With global equities in the green and oil prices halting their rebound, markets went searching for risk once again yesterday in the FX market. The dollar weakened on improved sentiment, but there remains a supportive undercurrent offered by rising hawkish bets on Fed tightening. The futures market is fully pricing in 75bp of tightening in the next two meetings, which implies at least one 50bp increase. Expectations about half-percentage increases have been boosted by recent comments by Chair Jerome Powell and other FOMC members. Fed speakers will remain in focus today amid a lack of market-moving data drivers. Powell will speak again and may shed more light on his apparent openness to 50bp hikes. He will be followed by remarks from Mary Daly and the arch-hawk Bullard. Observe the foreign exchange rates.
The CAD was a mid performer overnight and failed to benefit from the positive risk mood in the same way as its commodity peers. USD/CAD is trading just below 1.26 to start the day. Crude oil prices have dropped a little but still holding on to a range of around $110/barrel. With crude still trading well north of $100 and commodity prices generally elevated while broader market volatility continues to recede, most remain bullish on the CAD outlook— although rising US yields may become a headwind for the CAD if domestic yields fail to keep up.
A number of European Central Bank speakers yesterday cemented the notion that the ECB is set to remain a bystander for the next couple of meetings while the Fed presses on with more aggressive tightening.
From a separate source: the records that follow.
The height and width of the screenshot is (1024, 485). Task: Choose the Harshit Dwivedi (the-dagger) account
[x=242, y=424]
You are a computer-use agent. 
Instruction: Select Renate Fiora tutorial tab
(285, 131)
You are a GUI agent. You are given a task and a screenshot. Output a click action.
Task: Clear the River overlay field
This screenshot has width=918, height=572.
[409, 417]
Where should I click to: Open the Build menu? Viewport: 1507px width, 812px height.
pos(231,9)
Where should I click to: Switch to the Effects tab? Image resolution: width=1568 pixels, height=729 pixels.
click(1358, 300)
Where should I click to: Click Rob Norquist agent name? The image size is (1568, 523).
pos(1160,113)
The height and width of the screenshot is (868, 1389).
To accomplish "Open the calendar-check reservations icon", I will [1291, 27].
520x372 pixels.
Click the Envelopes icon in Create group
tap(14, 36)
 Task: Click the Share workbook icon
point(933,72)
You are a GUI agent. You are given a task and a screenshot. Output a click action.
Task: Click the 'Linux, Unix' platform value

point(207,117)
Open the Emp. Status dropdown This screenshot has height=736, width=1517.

Policy divergence and growth divergence (the latter exacerbated by the war in Ukraine) are putting a cap on any recovery in EUR/USD around the 1.1100 area
The pound was little moved this morning – following a big rally yesterday – as CPI figures in the UK showed an above-consensus acceleration in inflation. The headline rate reached 6.2% and the core advanced to 5.2% in February. These latest figures are likely to impact the BoE’s commentary in the short term. On the calendar today is the announcement of the so-called “mini-Budget” by Chancellor Rishi Sunak. The focus will be on any cut in fuel duty, increases in national insurance thresholds, and more generous corporate tax breaks to encourage investment. The combination of above-consensus inflation, some potential hawkish comments could support the view that the BoE will have more room for monetary tightening, ultimately helping the pound today.